### [Problem to solve]
Please return only the lines from the one holding "Finished Quilts (780, 302)" through the one holding "Returns & Shipping (1175, 1620)", exactly as they appear in the records below, both ends included.

Stored data entries:

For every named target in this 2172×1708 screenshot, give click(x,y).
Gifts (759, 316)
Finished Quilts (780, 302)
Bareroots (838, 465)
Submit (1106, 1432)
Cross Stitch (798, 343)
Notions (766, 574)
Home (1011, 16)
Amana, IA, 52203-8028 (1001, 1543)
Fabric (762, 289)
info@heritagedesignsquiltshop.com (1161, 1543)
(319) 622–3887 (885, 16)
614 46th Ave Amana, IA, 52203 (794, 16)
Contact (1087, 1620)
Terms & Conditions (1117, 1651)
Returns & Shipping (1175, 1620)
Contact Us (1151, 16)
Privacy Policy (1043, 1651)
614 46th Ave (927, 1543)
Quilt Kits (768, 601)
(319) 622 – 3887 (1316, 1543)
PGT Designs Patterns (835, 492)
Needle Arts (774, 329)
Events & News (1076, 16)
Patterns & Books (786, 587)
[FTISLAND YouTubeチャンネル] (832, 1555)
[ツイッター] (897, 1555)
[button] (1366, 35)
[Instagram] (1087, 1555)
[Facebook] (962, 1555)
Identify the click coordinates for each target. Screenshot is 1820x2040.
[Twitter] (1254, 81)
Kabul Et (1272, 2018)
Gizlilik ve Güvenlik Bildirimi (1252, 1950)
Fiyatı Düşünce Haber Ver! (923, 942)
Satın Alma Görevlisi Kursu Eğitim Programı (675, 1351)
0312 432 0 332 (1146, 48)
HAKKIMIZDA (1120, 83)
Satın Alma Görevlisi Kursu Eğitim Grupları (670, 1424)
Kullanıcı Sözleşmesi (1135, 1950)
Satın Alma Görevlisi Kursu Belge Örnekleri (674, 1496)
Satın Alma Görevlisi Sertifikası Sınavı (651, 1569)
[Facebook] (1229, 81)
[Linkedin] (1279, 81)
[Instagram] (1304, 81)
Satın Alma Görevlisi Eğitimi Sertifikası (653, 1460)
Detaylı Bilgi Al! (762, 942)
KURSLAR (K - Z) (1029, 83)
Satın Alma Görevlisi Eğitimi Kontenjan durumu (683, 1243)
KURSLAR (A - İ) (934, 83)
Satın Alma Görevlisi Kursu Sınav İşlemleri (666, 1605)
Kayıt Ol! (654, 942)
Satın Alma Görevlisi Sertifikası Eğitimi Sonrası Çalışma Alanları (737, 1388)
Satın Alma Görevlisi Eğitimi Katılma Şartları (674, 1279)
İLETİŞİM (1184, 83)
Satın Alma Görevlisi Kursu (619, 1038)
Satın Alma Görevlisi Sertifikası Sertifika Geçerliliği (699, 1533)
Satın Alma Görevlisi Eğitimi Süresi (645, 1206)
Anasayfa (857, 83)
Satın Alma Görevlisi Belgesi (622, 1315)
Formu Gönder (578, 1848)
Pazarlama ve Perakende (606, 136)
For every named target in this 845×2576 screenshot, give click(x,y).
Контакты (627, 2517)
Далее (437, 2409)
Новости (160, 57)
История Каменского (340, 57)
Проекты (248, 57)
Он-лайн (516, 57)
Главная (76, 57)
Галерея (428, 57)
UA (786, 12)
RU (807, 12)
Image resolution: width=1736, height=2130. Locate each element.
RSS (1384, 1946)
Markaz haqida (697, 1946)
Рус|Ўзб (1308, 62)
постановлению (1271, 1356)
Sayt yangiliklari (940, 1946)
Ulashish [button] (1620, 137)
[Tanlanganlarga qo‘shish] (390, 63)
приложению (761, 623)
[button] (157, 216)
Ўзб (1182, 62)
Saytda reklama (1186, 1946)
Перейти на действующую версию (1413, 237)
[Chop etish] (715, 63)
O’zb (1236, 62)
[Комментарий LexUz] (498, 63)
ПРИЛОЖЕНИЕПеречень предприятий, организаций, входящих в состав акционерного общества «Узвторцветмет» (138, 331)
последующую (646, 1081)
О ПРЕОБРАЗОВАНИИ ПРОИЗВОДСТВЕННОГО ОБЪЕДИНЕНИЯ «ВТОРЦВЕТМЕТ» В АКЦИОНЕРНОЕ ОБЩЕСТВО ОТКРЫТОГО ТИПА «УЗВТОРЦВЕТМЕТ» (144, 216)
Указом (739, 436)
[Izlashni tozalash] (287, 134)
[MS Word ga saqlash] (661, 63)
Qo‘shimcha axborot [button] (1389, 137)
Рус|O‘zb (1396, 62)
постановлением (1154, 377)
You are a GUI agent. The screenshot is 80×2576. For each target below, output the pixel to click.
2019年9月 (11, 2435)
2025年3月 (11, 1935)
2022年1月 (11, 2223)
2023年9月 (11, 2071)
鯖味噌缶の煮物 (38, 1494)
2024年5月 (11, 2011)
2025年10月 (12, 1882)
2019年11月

### [Task response]
Finished Quilts (780, 302)
Bareroots (838, 465)
Submit (1106, 1432)
Cross Stitch (798, 343)
Notions (766, 574)
Home (1011, 16)
Amana, IA, 52203-8028 (1001, 1543)
Fabric (762, 289)
info@heritagedesignsquiltshop.com (1161, 1543)
(319) 622–3887 (885, 16)
614 46th Ave Amana, IA, 52203 (794, 16)
Contact (1087, 1620)
Terms & Conditions (1117, 1651)
Returns & Shipping (1175, 1620)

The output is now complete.